Records drawn from a dataset
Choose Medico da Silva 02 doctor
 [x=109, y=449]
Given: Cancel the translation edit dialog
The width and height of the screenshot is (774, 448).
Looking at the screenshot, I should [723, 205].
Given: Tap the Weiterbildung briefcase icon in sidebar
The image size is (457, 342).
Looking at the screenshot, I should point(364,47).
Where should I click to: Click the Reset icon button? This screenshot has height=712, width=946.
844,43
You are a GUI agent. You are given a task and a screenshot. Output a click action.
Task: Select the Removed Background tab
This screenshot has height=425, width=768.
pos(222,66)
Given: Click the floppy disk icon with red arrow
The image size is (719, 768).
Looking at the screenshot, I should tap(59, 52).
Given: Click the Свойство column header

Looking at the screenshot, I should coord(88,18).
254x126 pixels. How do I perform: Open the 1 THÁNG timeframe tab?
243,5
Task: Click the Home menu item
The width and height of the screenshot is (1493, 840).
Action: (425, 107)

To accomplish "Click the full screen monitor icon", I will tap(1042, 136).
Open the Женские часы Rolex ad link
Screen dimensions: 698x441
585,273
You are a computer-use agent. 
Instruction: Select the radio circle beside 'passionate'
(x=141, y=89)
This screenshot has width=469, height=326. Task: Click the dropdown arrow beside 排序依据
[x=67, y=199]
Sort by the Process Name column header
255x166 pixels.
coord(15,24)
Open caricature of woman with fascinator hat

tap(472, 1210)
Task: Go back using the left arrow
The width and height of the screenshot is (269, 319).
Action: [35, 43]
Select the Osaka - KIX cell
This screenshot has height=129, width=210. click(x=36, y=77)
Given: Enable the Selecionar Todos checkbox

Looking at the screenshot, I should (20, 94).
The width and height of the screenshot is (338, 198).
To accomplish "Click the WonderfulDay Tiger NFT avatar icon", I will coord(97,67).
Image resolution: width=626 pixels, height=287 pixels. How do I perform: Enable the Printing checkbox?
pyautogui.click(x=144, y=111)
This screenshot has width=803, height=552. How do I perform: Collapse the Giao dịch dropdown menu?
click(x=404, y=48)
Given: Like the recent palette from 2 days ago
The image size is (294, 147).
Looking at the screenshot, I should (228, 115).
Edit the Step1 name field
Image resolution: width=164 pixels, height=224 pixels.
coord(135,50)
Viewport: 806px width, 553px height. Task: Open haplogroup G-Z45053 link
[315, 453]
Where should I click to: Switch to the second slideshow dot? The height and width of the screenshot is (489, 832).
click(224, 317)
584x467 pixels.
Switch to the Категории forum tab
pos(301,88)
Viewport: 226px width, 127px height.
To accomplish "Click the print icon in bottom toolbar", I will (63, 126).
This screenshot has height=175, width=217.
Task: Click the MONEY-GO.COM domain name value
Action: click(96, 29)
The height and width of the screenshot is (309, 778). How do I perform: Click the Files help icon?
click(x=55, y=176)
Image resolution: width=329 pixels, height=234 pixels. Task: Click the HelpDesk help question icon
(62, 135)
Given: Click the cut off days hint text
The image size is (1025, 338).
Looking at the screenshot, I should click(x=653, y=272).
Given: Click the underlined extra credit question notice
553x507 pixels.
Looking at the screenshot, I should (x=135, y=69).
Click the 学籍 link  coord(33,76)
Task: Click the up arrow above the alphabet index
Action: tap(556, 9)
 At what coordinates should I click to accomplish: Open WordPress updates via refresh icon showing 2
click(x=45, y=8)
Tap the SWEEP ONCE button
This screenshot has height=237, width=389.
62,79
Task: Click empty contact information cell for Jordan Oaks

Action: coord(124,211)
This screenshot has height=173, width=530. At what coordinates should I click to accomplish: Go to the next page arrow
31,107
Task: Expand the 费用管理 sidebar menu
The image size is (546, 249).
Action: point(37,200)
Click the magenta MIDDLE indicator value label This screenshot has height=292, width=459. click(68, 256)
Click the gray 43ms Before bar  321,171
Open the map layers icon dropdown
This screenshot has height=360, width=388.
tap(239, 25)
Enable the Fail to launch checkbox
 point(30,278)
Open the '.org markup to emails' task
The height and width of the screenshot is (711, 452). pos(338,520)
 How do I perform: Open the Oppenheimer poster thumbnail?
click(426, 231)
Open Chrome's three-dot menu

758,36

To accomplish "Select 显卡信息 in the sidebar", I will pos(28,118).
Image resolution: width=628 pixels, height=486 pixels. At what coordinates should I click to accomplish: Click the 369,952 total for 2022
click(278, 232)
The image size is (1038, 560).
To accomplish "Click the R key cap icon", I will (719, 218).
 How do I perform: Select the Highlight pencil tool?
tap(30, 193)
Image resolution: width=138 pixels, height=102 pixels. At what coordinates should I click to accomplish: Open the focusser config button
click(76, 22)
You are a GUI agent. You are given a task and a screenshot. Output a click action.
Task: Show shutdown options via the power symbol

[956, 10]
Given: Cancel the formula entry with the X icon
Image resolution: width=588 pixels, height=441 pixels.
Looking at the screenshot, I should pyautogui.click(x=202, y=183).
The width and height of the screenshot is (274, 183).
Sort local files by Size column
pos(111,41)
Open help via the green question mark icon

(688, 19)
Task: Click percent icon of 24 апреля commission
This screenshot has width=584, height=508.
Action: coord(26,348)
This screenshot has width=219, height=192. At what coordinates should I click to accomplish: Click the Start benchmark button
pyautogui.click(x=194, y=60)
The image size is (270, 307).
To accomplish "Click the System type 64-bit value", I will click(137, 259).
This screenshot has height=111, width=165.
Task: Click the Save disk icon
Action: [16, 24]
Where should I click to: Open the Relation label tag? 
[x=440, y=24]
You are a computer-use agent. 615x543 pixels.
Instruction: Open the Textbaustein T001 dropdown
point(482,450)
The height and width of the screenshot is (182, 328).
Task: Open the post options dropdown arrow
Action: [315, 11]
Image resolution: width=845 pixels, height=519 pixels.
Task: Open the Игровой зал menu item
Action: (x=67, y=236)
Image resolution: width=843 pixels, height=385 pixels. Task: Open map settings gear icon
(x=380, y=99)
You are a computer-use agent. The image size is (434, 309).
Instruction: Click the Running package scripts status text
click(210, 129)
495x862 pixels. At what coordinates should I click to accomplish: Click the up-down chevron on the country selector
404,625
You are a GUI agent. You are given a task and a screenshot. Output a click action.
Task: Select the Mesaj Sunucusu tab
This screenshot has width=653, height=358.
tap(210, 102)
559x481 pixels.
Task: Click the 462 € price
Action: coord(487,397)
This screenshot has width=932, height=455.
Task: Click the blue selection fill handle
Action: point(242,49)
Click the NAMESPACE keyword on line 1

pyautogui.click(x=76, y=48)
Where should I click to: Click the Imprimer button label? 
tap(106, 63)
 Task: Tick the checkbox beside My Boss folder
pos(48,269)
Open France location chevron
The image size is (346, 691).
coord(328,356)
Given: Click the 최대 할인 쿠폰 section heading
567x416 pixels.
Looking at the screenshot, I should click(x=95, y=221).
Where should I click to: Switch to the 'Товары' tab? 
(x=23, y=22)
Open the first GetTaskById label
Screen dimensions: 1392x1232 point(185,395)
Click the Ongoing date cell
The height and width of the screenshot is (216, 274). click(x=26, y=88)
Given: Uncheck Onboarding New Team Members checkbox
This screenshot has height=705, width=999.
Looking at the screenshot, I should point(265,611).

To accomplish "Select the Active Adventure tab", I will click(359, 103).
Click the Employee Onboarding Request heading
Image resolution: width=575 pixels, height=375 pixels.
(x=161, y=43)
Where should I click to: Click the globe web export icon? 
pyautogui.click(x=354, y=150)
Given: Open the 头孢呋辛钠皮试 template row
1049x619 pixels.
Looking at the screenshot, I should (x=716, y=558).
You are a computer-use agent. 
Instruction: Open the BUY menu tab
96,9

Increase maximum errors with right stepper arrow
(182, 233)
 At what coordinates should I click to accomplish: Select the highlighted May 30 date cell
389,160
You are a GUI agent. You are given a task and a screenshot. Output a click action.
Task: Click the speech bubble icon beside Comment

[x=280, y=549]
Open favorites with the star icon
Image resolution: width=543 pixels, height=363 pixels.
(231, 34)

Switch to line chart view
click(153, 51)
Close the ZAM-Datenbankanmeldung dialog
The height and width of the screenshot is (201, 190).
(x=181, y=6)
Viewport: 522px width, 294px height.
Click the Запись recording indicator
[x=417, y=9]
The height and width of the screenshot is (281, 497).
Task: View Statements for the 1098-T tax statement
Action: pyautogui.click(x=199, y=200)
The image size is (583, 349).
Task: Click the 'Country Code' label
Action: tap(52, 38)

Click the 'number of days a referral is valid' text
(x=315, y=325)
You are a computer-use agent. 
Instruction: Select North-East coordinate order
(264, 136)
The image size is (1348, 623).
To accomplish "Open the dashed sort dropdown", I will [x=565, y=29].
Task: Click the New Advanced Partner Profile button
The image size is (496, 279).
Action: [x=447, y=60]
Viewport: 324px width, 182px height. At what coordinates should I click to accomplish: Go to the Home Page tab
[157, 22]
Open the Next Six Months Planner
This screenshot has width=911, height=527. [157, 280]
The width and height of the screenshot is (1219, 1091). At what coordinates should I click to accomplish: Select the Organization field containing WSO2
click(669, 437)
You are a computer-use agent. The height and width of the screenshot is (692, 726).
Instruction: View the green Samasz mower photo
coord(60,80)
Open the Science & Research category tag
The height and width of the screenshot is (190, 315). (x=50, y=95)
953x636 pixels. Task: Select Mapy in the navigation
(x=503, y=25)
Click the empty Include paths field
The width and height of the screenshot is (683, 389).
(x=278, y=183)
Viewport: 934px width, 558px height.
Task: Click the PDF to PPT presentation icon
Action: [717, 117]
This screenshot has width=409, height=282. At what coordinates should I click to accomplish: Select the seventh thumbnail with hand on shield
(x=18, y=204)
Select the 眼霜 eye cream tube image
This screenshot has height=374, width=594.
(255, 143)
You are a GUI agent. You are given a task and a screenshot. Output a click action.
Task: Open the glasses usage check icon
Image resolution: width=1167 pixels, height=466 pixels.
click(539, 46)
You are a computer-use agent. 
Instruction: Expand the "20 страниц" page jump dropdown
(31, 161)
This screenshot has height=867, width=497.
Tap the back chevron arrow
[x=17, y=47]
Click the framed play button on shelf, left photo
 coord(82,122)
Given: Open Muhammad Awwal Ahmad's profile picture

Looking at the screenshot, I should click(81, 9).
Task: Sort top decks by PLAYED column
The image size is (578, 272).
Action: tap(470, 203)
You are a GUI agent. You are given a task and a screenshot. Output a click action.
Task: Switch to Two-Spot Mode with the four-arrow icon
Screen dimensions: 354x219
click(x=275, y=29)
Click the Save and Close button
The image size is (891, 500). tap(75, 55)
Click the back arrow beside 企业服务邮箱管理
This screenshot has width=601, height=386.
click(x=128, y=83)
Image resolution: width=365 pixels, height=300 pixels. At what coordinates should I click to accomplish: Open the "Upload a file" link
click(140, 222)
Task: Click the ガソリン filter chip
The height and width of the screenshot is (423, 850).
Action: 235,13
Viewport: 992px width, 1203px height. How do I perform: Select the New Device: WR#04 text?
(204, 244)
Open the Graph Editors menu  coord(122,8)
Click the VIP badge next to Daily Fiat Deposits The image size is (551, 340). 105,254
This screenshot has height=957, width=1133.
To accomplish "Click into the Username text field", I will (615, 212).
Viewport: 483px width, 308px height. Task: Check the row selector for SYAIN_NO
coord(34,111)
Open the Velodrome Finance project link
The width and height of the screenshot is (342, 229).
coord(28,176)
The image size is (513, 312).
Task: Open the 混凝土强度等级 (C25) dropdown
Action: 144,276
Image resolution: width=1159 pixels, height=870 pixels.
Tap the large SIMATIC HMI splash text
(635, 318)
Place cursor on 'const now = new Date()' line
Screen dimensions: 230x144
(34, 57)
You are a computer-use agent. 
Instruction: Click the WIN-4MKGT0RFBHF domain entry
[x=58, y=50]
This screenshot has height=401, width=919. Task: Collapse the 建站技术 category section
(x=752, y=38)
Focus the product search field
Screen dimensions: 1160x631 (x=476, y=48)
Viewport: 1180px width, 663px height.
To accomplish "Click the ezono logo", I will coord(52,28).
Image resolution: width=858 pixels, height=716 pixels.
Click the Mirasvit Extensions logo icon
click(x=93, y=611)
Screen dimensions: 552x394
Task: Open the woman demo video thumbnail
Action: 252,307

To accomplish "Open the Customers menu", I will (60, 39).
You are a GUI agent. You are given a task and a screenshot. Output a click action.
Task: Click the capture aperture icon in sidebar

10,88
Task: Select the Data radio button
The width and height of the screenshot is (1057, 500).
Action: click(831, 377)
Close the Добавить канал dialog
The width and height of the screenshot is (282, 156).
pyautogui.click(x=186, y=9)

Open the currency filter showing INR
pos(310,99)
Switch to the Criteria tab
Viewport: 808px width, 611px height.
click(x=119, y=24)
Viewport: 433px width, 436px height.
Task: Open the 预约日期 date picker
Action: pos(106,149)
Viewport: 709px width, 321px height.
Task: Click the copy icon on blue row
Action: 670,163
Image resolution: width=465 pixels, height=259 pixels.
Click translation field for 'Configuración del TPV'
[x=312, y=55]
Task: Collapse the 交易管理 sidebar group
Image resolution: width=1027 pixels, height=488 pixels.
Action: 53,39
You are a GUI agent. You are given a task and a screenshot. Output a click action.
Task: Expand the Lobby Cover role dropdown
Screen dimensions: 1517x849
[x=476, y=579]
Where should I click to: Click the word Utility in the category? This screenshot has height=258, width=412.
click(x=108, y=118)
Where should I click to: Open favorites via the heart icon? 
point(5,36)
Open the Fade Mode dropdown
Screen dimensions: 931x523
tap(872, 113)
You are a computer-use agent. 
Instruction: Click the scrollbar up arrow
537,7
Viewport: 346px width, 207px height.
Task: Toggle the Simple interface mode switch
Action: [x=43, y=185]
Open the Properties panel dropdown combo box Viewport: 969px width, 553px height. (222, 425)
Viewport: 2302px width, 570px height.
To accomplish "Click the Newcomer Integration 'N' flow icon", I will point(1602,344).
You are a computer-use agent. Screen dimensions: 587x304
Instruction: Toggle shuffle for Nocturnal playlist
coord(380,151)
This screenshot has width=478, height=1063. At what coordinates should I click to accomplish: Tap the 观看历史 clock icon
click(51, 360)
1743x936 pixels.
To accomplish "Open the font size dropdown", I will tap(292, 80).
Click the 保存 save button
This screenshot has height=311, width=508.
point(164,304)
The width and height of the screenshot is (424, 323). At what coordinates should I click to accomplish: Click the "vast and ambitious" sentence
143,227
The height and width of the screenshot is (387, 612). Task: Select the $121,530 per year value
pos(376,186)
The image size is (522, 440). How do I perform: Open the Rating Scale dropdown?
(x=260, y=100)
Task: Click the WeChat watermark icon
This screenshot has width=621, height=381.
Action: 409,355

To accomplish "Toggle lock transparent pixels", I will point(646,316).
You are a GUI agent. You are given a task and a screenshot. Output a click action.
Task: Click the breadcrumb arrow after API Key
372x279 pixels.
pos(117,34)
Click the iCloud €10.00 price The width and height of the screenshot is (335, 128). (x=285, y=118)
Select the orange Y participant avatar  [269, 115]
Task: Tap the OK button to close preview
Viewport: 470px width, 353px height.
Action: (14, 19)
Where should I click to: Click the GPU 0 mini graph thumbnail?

Task statement: In your answer, include only the lines above starting at the line that holds "Viewport: 2302px width, 570px height." and ending at the line that holds "Task: Tap the OK button to close preview", copied exactly.

Answer for the task:
Viewport: 2302px width, 570px height.
To accomplish "Click the Newcomer Integration 'N' flow icon", I will point(1602,344).
You are a computer-use agent. Screen dimensions: 587x304
Instruction: Toggle shuffle for Nocturnal playlist
coord(380,151)
This screenshot has width=478, height=1063. At what coordinates should I click to accomplish: Tap the 观看历史 clock icon
click(51, 360)
1743x936 pixels.
To accomplish "Open the font size dropdown", I will tap(292, 80).
Click the 保存 save button
This screenshot has height=311, width=508.
point(164,304)
The width and height of the screenshot is (424, 323). At what coordinates should I click to accomplish: Click the "vast and ambitious" sentence
143,227
The height and width of the screenshot is (387, 612). Task: Select the $121,530 per year value
pos(376,186)
The image size is (522, 440). How do I perform: Open the Rating Scale dropdown?
(x=260, y=100)
Task: Click the WeChat watermark icon
This screenshot has width=621, height=381.
Action: 409,355

To accomplish "Toggle lock transparent pixels", I will point(646,316).
You are a GUI agent. You are given a task and a screenshot. Output a click action.
Task: Click the breadcrumb arrow after API Key
372x279 pixels.
pos(117,34)
Click the iCloud €10.00 price The width and height of the screenshot is (335, 128). (x=285, y=118)
Select the orange Y participant avatar  [269, 115]
Task: Tap the OK button to close preview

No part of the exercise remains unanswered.